The battle is well underway, with a baby not yet walking having one round of chemo behind him and another to come, with examinations under anesthesia every four weeks to treat with lasers and cryotherapy the stubborn tumors typical of retinoblastoma.
“We’re still in the thick of it,” Lianne said.
But there have been victories, maybe the biggest of which was Davis marking his first birthday in November. And that the young family has not been alone in navigating Davis’s health journey.
“So many people have come alongside of us,” Lianne said. “They have been carrying the burden of life so that we can focus on Davis.”
“Burden-carrying” has ranged from providing meals, housecleaning and helping with uncovered medical expenses to taking care of 3-year-old daughter, Evelyn, when Davis needs his parents’ undivided attention. Deeply appreciative of every form of support, Lianne said she and Doug now believe that “God gives you only as much as your family and friends can handle.”
And family and friends of the O’Donnells are clearly up to the challenge.
Lianne and Doug have a particularly close circle of friends—the group numbers about 30, counting the kids—that regularly gathers at a centrally located family-friendly brew pub.
There is somewhat of a standing date after Davis’s monthly examinations under anesthesia, which everyone knows as EUA. Lianne said that being able to sit and relax with friends, and watch kids on the playscapes, especially after a stressful medical day, offers a break from thinking down the road of “what-ifs.”
As much as they can, Lianne and Doug said they try to leave the “what-ifs” to Davis’s medical team at Retina Consultants of Houston. “They’ve really become part of our family,” Lianne said. “They have just walked with us through this.”
Among the things that have mattered the most to the O’Donnells is having a medical team that approaches them first as a family, and looks at Davis as their son, and not just a patient. “They check up on him, and they check up on us.”

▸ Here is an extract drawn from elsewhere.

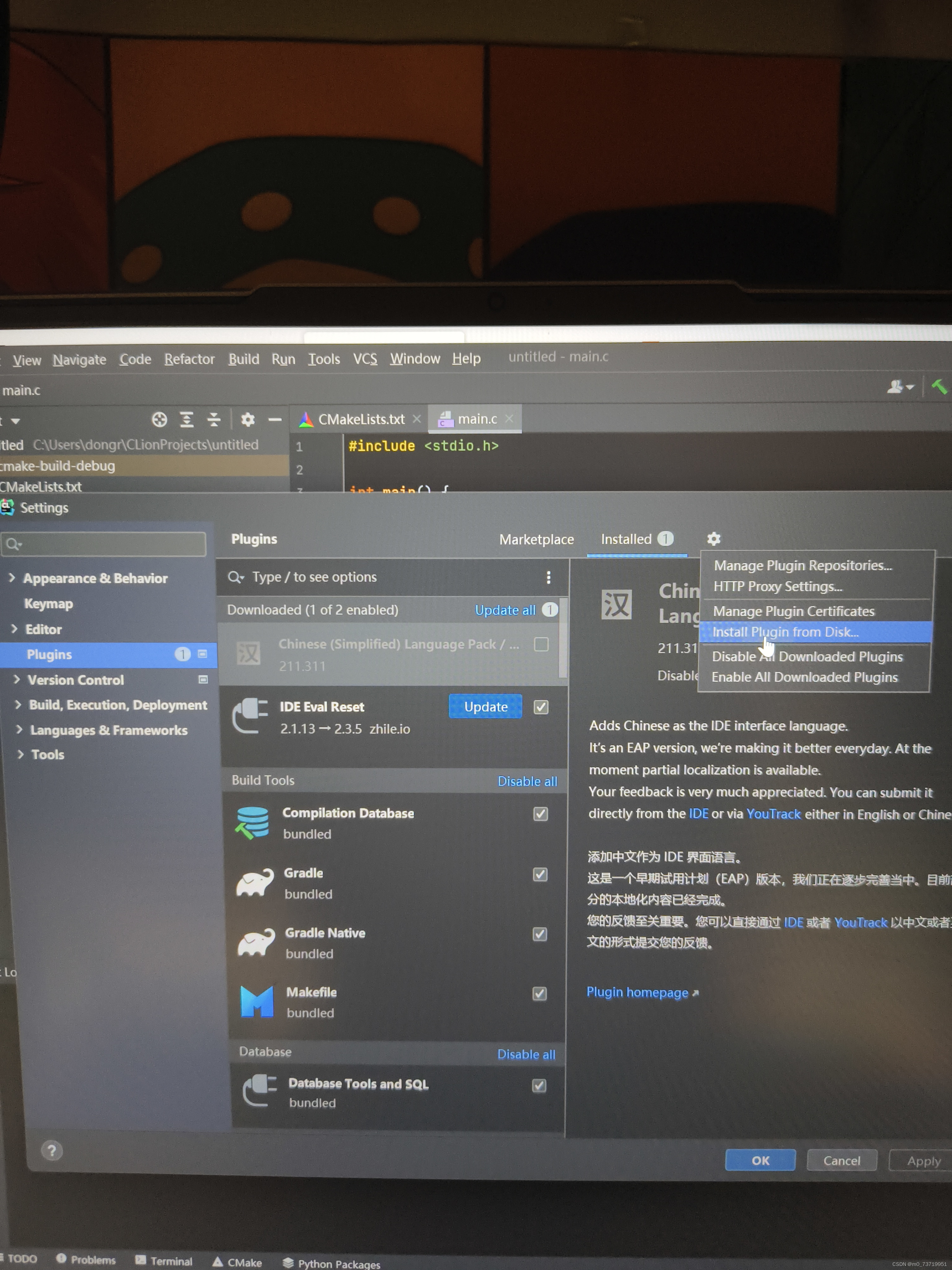Image resolution: width=952 pixels, height=1270 pixels.
Task: Click the Collapse All toolbar icon
Action: pyautogui.click(x=214, y=420)
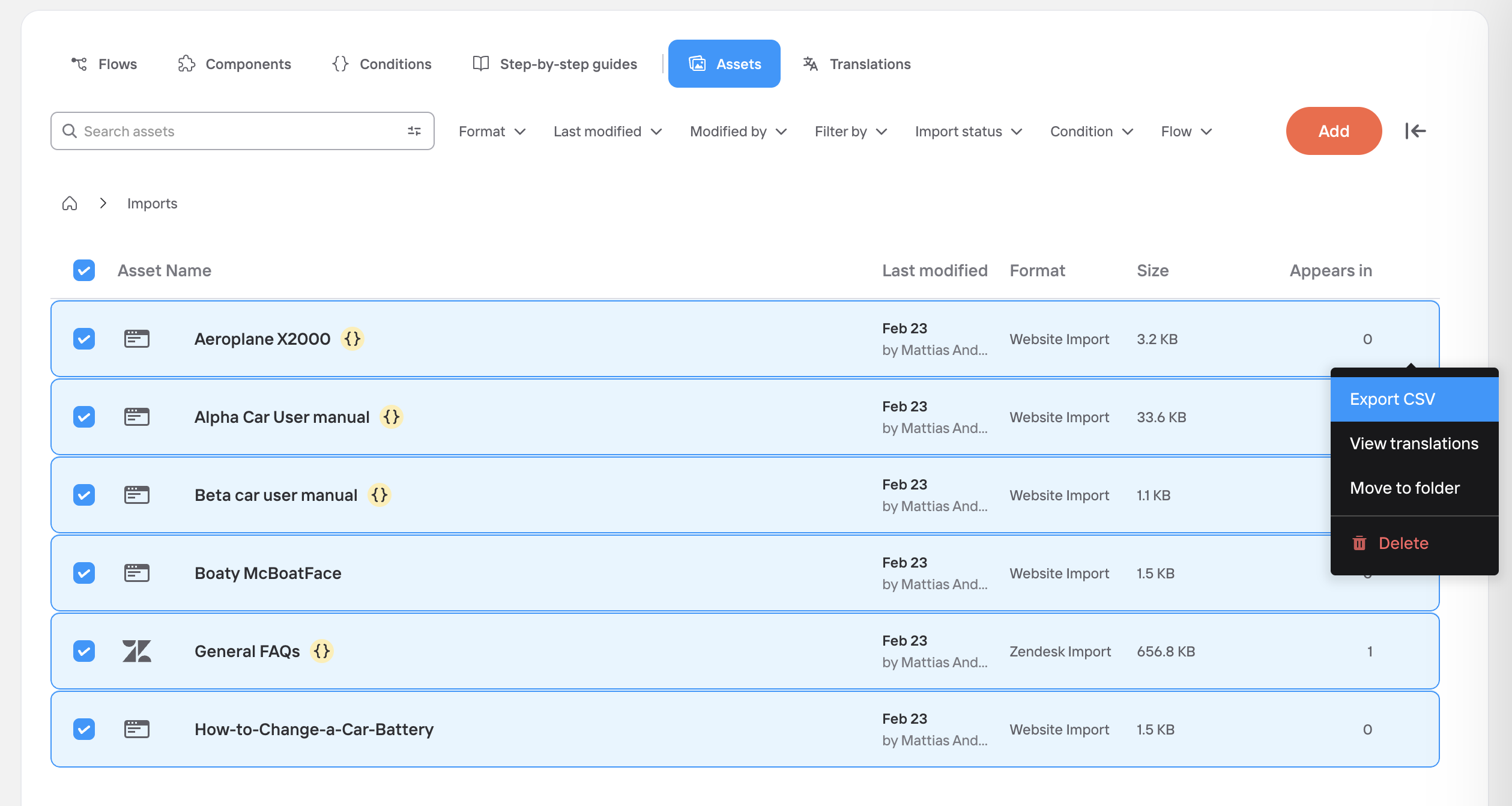Click the website import icon for Boaty McBoatFace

Lianne said if there is a single message she and Doug might share with other families in similar situations, it is to always let people walk beside you through a health journey. She said, “It’s easy to feel alone, and you don’t want to ask for help because you feel it is your burden to carry. But there is so much victory in being able to go through this with other people. You don’t have to carry this alone.”